Senyampang itu juga ada tanggung jawab lain yang harus dimiliki oleh juru pelihara yakni mampu menjebatani informasi berkenaan dengan benda cagar budaya yang masuk dalam ruang lingkup kerjanya. Dalam pengertian secara tidak langsung mampu mengejawantahkan informasi-informasi yang erat hubungannya dengan cagar budaya tersebut.

Oleh karena itu, dibutuhkan peningkatan kualitas SDM juru pelihara sehingga mampu mentransformasikan informasi dengan jernih sekaligus sistematis. Selain itu diperlukan pula kemampuan komunikasi yang baik beserta dengan data pendukungnya baik hasil uraian BPCB maupun serumpun penelitian lain yang sudah di gelar di sana.

Sementara perihal cagar budaya masuk sekolah, tentunya butuh persiapan yang matang. Tak ubahnya dalam melihat pemberlakuan Perbup tentang kewajiban menggunakan seragam, Muatan Lokal (Mulok) Keagamaan, dan pendidikan diniyah yang sekarang ini berlaku.
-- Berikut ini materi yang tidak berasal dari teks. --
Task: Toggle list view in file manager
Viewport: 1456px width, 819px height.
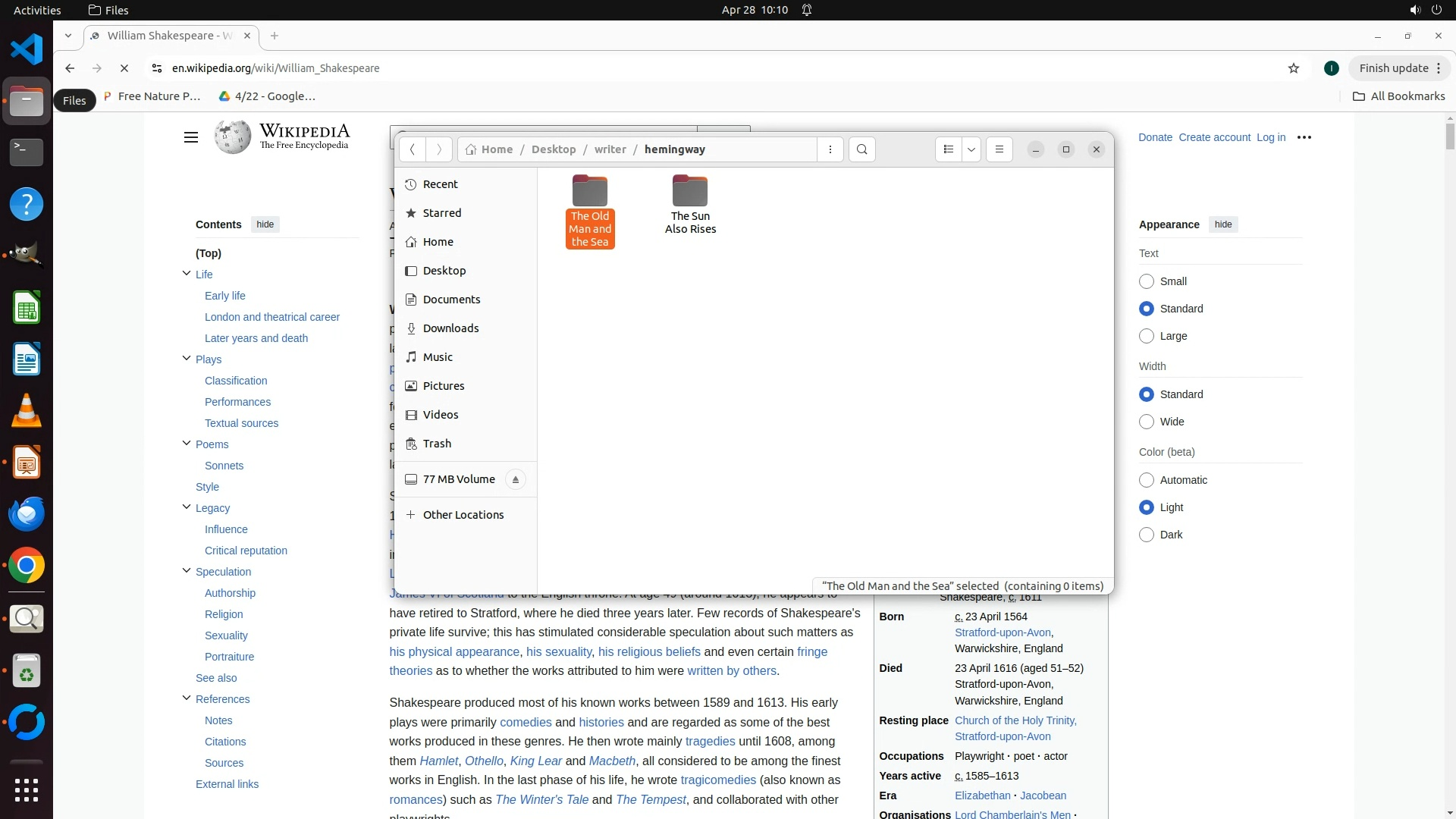Action: coord(948,149)
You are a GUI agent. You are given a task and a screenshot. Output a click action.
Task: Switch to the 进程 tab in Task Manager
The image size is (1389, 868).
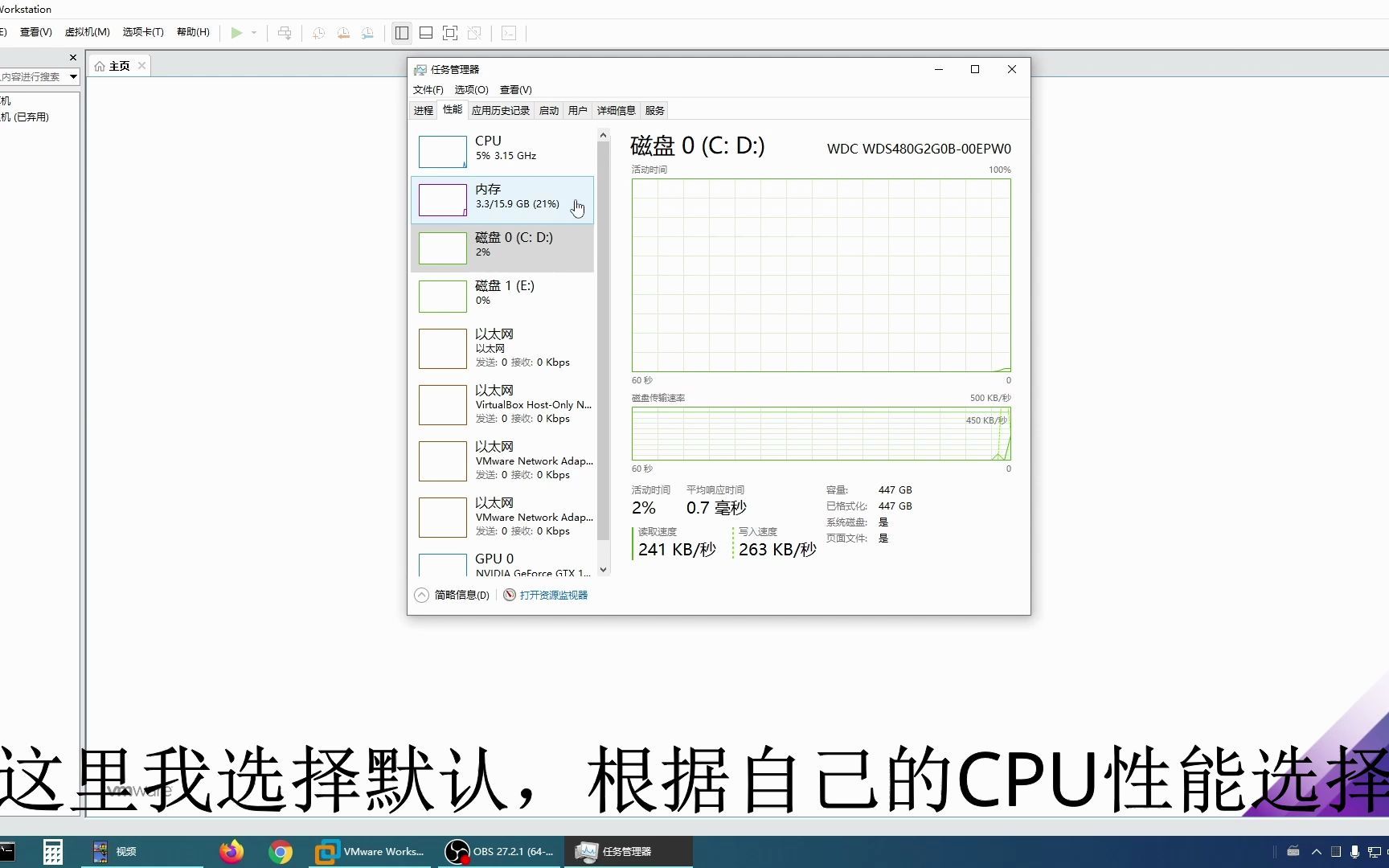click(x=422, y=110)
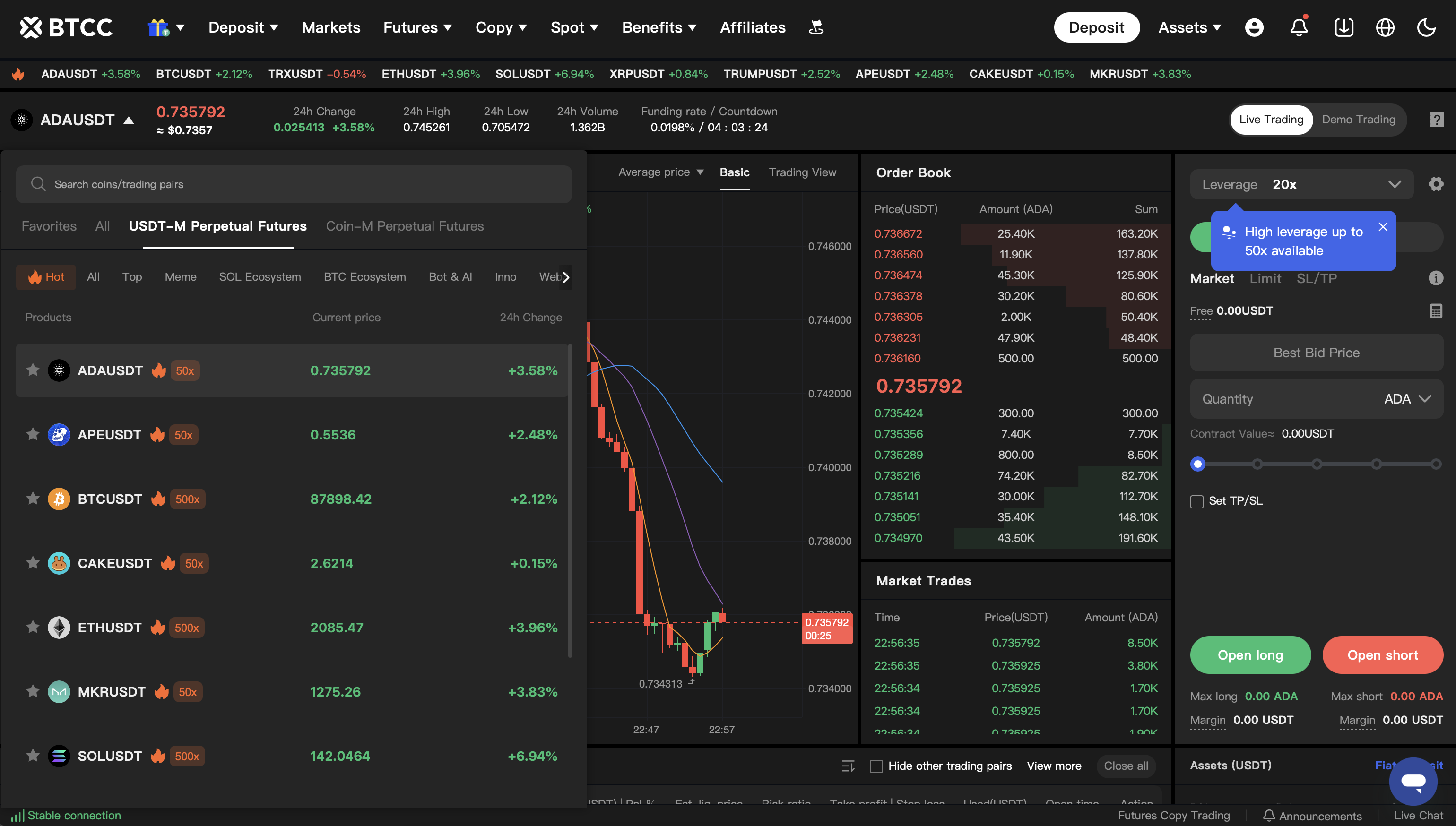Check Hide other trading pairs

tap(876, 766)
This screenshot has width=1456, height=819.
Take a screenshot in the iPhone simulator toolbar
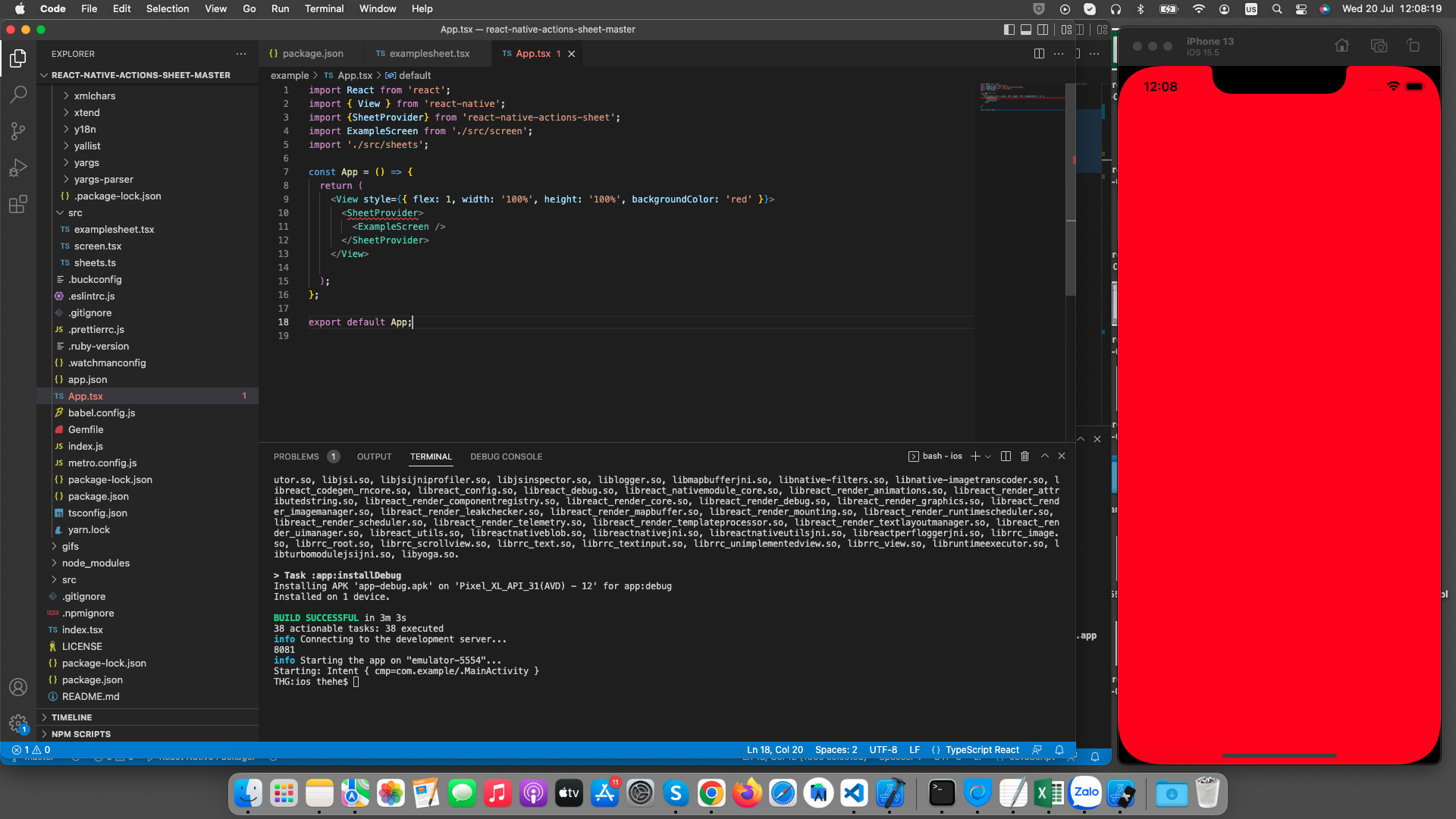1379,46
Bisa menyusun kurikulum sambil mengelompokkan materi yang bakal diajarkan, demikian menyiapkan materi ajarnya. Hal ini sudah sewajarnya diperjelas, tidak mungkin bisa disamaratakan antara jenjang pendidikan SD, SMP, SMA Sederajat. Selain tingkat jangkauan berpikir yang berbeda, pastinya juga dalam pengaplikasian pembelajarannya tak bisa di pukul rata.

Andaikan kita mengingat, seperti apa pembelajaran matematika antara SD, SMP, maupun SMA jelas dari kadarnya berbeda. Namun masih memiliki kesinambungan yang terus dapat dilanjutkan karena materi dasar sebelumnya akan membantu dalam pembelajaran berikutnya. Misalnya belajar perkalian, sangat menunjang dalam materi kelipatan. Demikian dengan sejumlah materi hitungan lainnya.

Dikarenakan cagar budaya ini merupakan perihal kesejarahan yang ada tautannya dengan kuantitas riwayat perjalanan masa silam. Harusnya memiliki dengan kedekatan dengan peserta didik. Tak harus lantas menggunakan bahasa baku bak sebuah laporan hasil penelitian yang bersifat ilmiah. Katakanlah untuk jenjang pendidikan SD, setelah dikelompokkan materinya yang bakal diajarkan. Kemasan dibuat menarik agar peserta didik tumbuh minat dalam dirinya mempelajarinya lebih mendalam. Dari di buat serial komik (gambar dan cerita) maupun cara penyampaian guru yang menyenangkan.

Agar sinergitas pembelajaran tersebut berjalan selaras, maka dibutuhkan model pembelajaran semenarik mungkin di kuasai guru. Berikut dengan format penilaiannya atas ketercapaian pembelajaran cagar budaya tersebut.

Kendati masih berupa Draf Perbup Cagar Budaya dan masih menyusuri jalan nan panjang dan berliku. Tak ada salahnya juga strategi persiapan sebagai ancang-ancang awal dimatangkan. Sehingga tak sampai gagap bahkan lunglai di tengah jalan.